I was delighted when the editor sent me this book and asked me to review it. I had looked forward with anticipation to the original series that were published in the BMJ. I had thought then that each article was just superb and now they are all neatly packed together in this ABC, I am of the opinion that this is an excellent book which achieves its aim completely. On the cover, it says “it is an ideal reference for doctors, nurses, students and all those not involved in the area of sexual health,” and Professor Adler adds in the foreword that this book will put the profession in touch with the real world, real people, with real problems, and fill a large gap in our knowledge.
John Tomlinson, the editor, has pulled together an excellent group of experts who have practical experience in the field and have managed to condense that experience into a series of short articles, all of which make informative, yet entertaining reading. In my opinion, no specific background is required to gain information from these articles and I have recommended specific sections of this book for individual patients who need to read about their problem.
Those of us who work in sexual medicine were amused that the BMJ had to carry a warning about the sexually explicit material inside and, indeed, John Tomlinson refers to this in the preface and admits that a very small number of readers were offended.

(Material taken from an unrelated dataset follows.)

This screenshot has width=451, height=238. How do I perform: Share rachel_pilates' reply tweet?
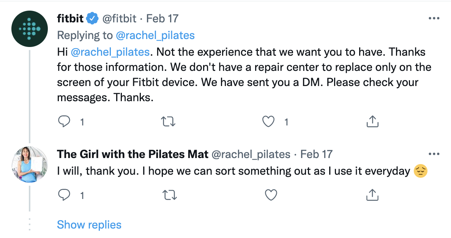coord(372,195)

However, given the general reticence in society about sexual matters, this is not surprising.
Sexual health is an essential part of having a happy and fulfilling life, and everyone who works in a caring profession should be comfortable when the conversation drifts into areas of sexuality. Patients, who often broach the topic with trepidation, need to be assured of a sensitive hearing. In my opinion, this excellent book will give anyone in the caring profession a good grounding in sexual matters, so that they can explore these areas with patients when appropriate, without embarrassment and have some idea of likely strategies of management.